SECURITY CONCERNS IN THE BIG DATA ERA
Large sets of consolidated data are most prone to attacks from hackers. A single cyber attack could prove detrimental to the organization. There is more payoff and recognition
at stake if an organization’s big data repository is breached by cybercriminals. If attackers set eyes on big data repositories, the effect will be quite devastating. Every terabyte of data in the repositories with information on customer data, employee data, and trade secrets could be crucial to the enterprises’ existence.
The recent popular PlayStation breach is likely to cost Sony an estimated $171 mn. A breach in the financial institution or healthcare big data repository could be more damaging, as value of the data is extremely high in these industries. Also, it will involve several government regulations, complicating the situation furthermore.
The major challenges in information explosion is collecting data, aggregation, analysis of big data, infrastructure used to store data and the technologies applied to
analyze structured and unstructured data. Each data source is likely to have its own access restrictions and security policies, making it difficult to balance appropriate security for all data sources. Big data environment may include data set with proprietary research information, a data set requiring regulatory compliance, and a separate data set with personally identifiable information. Protecting big data requires balancing analysis like this with security requirements on a case-to-case basis.
Another major challenge is standardization of security controls of big data environments distributed geographically and physically. It is essential to establish accessible locations. For instance, if data scientists across organization require to access information, it becomes important to protect the perimeter. Ensuring access to users while protecting system from probable cyber attacks is quite a conflicting situation. Since it’s a huge set up with a large number of servers, there could be inconsistency in the server configuration and this leaves some of the systems vulnerable to cyber attacks.
Other technological glitches are that traditional big data programming tools such as Hadoop and NoSQL databases face security challenges since they were not originally
designed with security in mind.
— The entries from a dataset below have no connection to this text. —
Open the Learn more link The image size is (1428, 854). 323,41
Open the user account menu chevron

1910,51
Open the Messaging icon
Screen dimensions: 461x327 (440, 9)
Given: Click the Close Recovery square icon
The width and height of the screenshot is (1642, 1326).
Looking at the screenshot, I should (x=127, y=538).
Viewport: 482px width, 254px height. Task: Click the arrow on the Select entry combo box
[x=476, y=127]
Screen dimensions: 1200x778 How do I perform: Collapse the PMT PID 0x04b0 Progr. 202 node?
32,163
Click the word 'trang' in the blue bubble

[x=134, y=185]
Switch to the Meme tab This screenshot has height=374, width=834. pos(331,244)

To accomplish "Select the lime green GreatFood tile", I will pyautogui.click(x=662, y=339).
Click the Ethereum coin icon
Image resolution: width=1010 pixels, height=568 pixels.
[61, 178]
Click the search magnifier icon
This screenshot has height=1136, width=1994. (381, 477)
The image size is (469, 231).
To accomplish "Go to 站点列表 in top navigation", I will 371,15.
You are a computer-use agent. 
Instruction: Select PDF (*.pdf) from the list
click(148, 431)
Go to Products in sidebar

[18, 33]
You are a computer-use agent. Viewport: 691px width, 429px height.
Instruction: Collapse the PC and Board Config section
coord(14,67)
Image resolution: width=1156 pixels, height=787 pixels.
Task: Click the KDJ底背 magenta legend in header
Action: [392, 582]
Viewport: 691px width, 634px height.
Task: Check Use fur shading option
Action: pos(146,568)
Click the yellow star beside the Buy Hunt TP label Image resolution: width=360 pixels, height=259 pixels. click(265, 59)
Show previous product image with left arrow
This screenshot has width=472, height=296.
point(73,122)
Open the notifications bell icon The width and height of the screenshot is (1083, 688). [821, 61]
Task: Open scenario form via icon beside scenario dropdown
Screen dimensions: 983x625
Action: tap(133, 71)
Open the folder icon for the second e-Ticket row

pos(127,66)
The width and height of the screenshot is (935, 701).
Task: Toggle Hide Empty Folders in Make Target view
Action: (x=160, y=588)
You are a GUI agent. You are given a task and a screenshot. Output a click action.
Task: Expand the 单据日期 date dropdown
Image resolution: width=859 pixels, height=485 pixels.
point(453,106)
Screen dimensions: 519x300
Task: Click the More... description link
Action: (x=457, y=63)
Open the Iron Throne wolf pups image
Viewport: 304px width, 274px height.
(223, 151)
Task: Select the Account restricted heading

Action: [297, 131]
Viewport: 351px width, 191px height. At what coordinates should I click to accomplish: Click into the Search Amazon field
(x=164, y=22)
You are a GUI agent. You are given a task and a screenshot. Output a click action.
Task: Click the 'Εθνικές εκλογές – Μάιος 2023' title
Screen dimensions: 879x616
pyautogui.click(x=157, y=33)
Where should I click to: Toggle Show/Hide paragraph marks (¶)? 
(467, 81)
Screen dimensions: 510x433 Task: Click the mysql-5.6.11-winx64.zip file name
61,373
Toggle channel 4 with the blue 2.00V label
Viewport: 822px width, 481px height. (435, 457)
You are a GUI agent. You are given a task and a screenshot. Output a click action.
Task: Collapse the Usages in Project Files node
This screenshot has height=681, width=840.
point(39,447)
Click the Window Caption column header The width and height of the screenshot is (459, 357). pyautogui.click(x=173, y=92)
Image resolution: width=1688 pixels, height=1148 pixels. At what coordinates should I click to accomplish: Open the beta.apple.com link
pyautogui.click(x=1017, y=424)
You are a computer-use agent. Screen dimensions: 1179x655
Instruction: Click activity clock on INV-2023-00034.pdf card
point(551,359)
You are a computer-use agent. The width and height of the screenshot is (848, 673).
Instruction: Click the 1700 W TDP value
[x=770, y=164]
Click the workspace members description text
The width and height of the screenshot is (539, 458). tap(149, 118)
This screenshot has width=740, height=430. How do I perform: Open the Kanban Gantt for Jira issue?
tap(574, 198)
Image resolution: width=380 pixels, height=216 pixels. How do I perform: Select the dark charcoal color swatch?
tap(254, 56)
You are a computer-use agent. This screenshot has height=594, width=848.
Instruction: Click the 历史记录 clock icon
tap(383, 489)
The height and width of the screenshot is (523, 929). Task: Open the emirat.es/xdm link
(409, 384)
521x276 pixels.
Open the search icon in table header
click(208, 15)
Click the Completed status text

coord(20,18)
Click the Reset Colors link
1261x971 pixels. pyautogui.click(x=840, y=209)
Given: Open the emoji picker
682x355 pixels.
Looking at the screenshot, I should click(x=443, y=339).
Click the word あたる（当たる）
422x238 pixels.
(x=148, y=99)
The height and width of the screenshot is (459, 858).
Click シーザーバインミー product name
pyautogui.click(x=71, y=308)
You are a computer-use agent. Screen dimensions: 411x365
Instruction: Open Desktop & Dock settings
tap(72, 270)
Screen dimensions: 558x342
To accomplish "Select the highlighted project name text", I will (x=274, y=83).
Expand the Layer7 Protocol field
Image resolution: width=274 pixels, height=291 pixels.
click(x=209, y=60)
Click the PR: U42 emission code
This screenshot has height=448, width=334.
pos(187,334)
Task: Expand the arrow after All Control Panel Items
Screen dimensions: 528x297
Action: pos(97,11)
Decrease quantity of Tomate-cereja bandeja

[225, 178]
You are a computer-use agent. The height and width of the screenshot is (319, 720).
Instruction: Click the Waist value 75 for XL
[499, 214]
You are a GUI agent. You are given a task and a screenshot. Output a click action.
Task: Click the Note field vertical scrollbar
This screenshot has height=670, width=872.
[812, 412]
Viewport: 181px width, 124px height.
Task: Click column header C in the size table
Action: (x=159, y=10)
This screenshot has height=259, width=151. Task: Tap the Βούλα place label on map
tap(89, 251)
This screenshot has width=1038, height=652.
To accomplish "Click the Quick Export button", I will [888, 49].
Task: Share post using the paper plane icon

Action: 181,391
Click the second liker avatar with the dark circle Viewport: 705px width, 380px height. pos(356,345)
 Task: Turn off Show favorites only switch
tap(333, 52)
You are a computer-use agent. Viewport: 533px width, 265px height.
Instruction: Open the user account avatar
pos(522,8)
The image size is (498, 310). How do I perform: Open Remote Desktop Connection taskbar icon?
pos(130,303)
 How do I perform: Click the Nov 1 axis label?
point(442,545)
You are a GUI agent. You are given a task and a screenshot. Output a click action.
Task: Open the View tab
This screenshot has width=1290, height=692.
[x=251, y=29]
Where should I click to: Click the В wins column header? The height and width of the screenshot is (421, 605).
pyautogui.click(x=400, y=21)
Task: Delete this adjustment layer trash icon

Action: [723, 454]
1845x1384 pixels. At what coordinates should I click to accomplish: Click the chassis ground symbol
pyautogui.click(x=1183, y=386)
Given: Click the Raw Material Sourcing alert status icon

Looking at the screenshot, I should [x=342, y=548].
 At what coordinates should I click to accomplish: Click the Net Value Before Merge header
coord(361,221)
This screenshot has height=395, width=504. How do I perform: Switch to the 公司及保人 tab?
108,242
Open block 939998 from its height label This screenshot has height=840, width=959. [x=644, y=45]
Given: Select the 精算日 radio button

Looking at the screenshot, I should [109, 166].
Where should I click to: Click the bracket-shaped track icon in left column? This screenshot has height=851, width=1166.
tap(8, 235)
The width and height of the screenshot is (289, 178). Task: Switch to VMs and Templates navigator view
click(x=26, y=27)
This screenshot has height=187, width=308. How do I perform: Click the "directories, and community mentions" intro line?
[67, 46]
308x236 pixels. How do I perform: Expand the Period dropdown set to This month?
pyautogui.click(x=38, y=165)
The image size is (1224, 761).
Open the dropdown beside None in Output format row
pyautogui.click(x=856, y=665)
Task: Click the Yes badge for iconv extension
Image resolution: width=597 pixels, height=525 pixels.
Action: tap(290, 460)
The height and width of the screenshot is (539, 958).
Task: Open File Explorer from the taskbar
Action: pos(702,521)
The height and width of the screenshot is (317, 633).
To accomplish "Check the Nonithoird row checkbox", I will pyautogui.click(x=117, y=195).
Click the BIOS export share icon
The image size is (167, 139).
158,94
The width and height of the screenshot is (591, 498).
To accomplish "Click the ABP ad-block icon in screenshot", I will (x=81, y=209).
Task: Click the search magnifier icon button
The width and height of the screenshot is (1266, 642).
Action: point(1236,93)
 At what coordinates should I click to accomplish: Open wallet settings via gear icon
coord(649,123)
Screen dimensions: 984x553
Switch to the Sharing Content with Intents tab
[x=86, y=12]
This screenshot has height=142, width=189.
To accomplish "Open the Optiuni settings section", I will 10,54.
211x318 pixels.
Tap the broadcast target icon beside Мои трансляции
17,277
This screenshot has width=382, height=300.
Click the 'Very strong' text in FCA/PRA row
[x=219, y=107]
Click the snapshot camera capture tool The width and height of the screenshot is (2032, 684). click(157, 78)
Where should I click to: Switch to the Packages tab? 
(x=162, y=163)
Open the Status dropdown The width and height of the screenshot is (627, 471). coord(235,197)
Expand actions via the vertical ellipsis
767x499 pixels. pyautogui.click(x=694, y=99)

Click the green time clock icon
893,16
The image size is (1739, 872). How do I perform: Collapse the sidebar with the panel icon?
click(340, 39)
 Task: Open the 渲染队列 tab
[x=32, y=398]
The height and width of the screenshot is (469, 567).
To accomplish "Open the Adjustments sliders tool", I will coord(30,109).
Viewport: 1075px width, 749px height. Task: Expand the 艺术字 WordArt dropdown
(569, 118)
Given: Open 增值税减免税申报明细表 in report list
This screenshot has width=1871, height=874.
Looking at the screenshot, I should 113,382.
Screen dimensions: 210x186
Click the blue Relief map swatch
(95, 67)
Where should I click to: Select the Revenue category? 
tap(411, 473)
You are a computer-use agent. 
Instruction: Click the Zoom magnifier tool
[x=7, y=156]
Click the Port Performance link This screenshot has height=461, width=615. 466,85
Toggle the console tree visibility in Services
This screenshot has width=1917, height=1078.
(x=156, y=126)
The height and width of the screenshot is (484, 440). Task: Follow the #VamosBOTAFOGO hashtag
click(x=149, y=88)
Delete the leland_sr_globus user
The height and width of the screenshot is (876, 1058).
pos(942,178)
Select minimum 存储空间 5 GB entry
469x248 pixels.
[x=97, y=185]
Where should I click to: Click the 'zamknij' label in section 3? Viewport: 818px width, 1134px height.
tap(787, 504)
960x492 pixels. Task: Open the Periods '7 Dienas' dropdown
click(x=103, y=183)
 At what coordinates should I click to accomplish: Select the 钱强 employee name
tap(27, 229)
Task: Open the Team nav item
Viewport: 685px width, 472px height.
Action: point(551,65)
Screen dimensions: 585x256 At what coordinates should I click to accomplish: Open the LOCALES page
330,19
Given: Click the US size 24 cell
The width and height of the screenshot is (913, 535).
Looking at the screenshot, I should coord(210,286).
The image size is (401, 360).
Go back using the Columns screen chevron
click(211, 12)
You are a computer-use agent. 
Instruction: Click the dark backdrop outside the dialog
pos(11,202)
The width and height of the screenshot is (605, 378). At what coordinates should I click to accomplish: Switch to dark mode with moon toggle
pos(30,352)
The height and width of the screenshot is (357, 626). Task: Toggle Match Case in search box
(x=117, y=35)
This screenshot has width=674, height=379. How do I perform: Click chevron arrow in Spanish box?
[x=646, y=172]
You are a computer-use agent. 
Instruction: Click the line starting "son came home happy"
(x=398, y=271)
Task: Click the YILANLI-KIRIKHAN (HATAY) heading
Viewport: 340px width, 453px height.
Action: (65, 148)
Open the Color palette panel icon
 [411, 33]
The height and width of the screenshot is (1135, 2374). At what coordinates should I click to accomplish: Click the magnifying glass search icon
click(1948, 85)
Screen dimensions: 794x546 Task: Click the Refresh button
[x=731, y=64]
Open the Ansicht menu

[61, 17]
This creates vulnerabilities for authentication and network security. In order to safeguard data against redundancy, centralized control of data can be the best solution. In this process, the database administrator (DBA) avoids duplication
of data, which effectively decreases the amount of data stored. Centralized control of data also eliminates the problem of extra processing, which is needed to locate the data in a large storage. Another advantage of this method to avoid data redundancy is that the user can eliminate the inconsistencies that are caused by duplication of the data files. The redundancies that exist in the database management systems can be controlled by this method, where the system assures that the multiple data copies are consistent.
Normalization is another process that protects the data against redundancy by maintaining the integrity of the database. In order to establish the integrity of the database, the DBA should follow some rules and instructions related to the parent-child tables. The DBA should adhere to the guidelines that are developed by the database community. These rules and guidelines are very simple and easy to follow and help organizations in protecting their data against redundancy.